══ EXERCISE MATERIALS
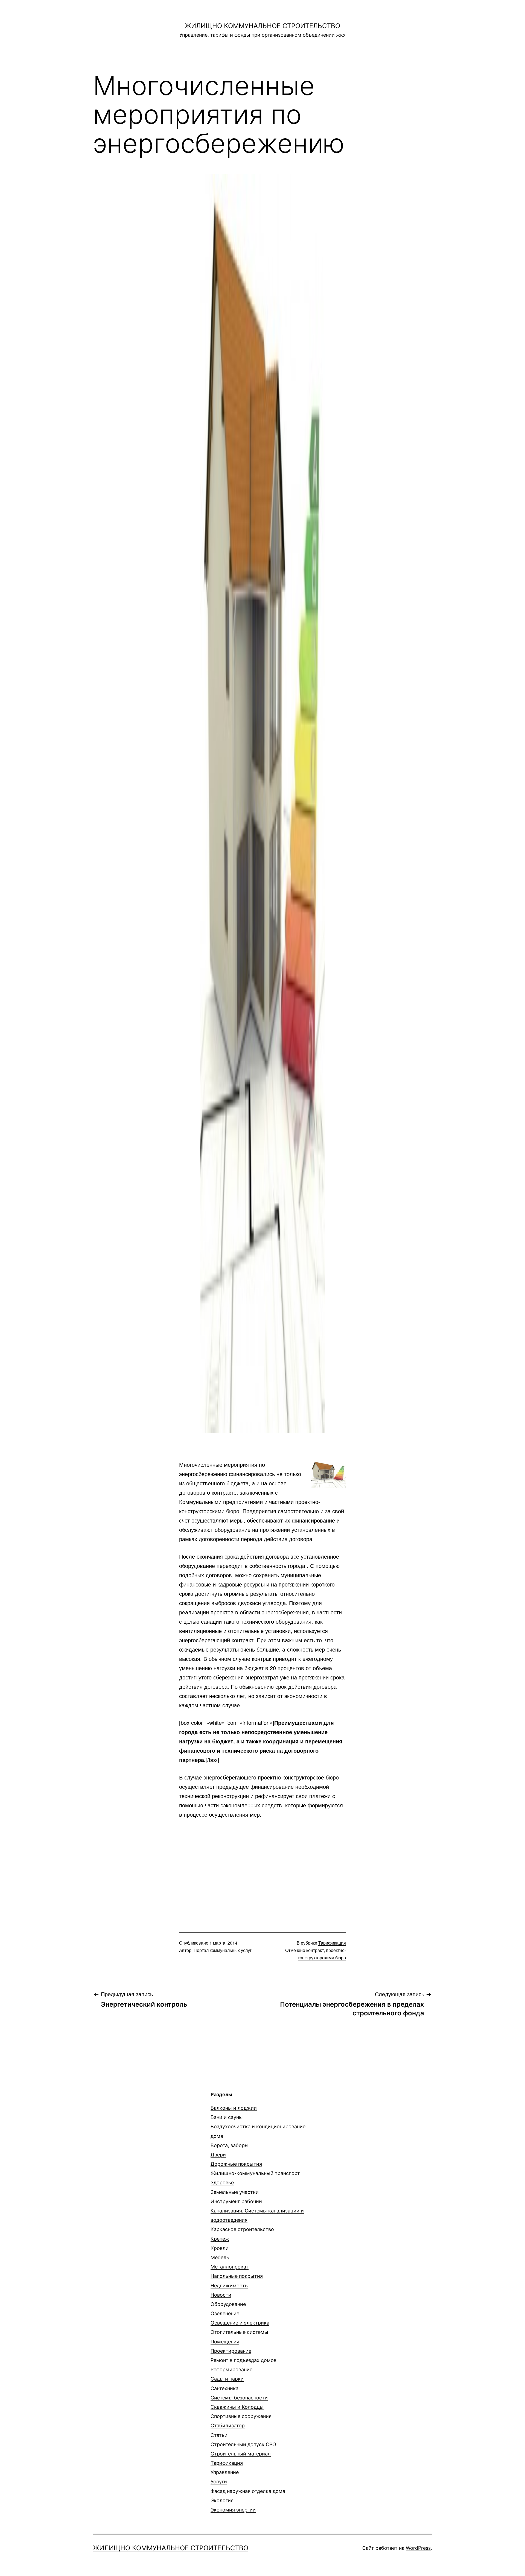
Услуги (219, 2481)
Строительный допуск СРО (243, 2444)
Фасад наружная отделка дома (248, 2491)
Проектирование (231, 2351)
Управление (225, 2472)
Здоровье (222, 2182)
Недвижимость (229, 2285)
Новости (221, 2295)
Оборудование (228, 2304)
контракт (315, 1950)
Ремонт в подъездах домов (243, 2360)
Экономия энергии (233, 2510)
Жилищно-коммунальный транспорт (255, 2173)
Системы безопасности (239, 2398)
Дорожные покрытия (236, 2164)
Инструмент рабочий (236, 2201)
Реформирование (231, 2369)
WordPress (418, 2548)
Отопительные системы (239, 2332)
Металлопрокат (230, 2267)
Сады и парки (227, 2379)
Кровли (220, 2248)
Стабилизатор (228, 2425)
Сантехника (224, 2388)
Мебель (220, 2257)
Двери (218, 2155)
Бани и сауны (227, 2117)
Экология (222, 2500)
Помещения (225, 2341)
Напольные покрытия (237, 2276)
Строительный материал (241, 2454)
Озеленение (225, 2313)
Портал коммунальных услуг (223, 1950)
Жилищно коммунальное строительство (262, 26)
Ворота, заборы (230, 2145)
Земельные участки (235, 2192)
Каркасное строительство (242, 2229)
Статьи (219, 2435)
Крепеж (220, 2239)
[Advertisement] (262, 1865)
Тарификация (332, 1943)
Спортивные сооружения (241, 2416)
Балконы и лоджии (234, 2108)
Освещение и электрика (240, 2323)
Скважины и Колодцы (237, 2407)
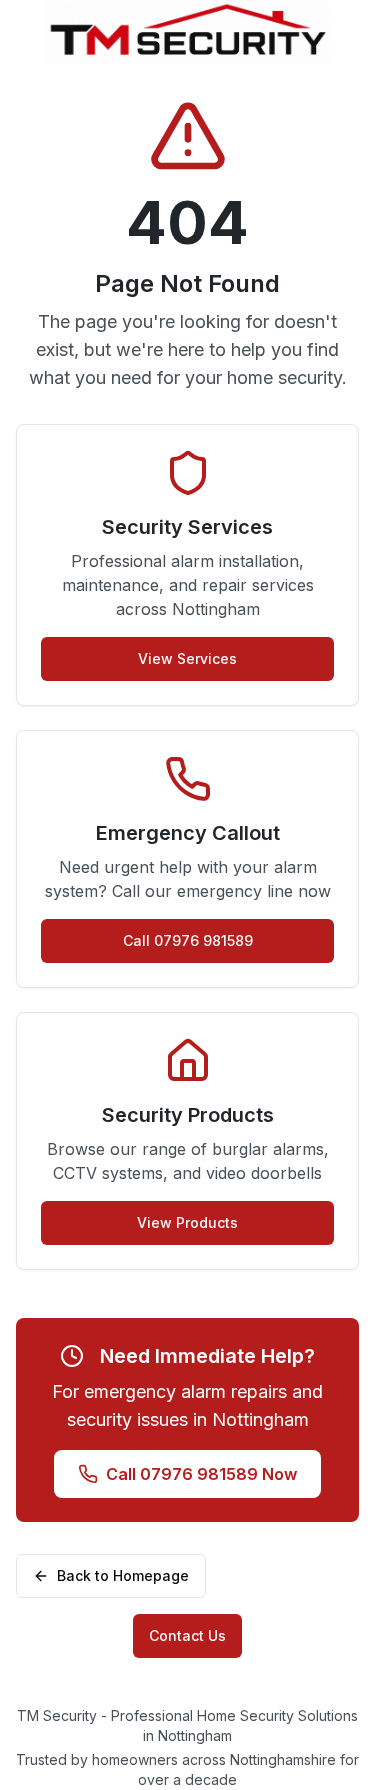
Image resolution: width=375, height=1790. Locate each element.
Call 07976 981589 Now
════
## WORK ITEM
Your copy should be the entries retyped exactly, with no images in it.

## EXERCISE RESULT
Услуги (219, 2481)
Строительный допуск СРО (243, 2444)
Фасад наружная отделка дома (248, 2491)
Проектирование (231, 2351)
Управление (225, 2472)
Здоровье (222, 2182)
Недвижимость (229, 2285)
Новости (221, 2295)
Оборудование (228, 2304)
контракт (315, 1950)
Ремонт в подъездах домов (243, 2360)
Экономия энергии (233, 2510)
Жилищно-коммунальный транспорт (255, 2173)
Системы безопасности (239, 2398)
Дорожные покрытия (236, 2164)
Инструмент рабочий (236, 2201)
Реформирование (231, 2369)
WordPress (418, 2548)
Отопительные системы (239, 2332)
Металлопрокат (230, 2267)
Сады и парки (227, 2379)
Кровли (220, 2248)
Стабилизатор (228, 2425)
Сантехника (224, 2388)
Мебель (220, 2257)
Двери (218, 2155)
Бани и сауны (227, 2117)
Экология (222, 2500)
Помещения (225, 2341)
Напольные покрытия (237, 2276)
Строительный материал (241, 2454)
Озеленение (225, 2313)
Портал коммунальных услуг (223, 1950)
Жилищно коммунальное строительство (262, 26)
Ворота, заборы (230, 2145)
Земельные участки (235, 2192)
Каркасное строительство (242, 2229)
Статьи (219, 2435)
Крепеж (220, 2239)
[Advertisement] (262, 1865)
Тарификация (332, 1943)
Спортивные сооружения (241, 2416)
Балконы и лоджии (234, 2108)
Освещение и электрика (240, 2323)
Скважины и Колодцы (237, 2407)
Image resolution: width=375, height=1790. Locate each element.
Call 07976 981589 Now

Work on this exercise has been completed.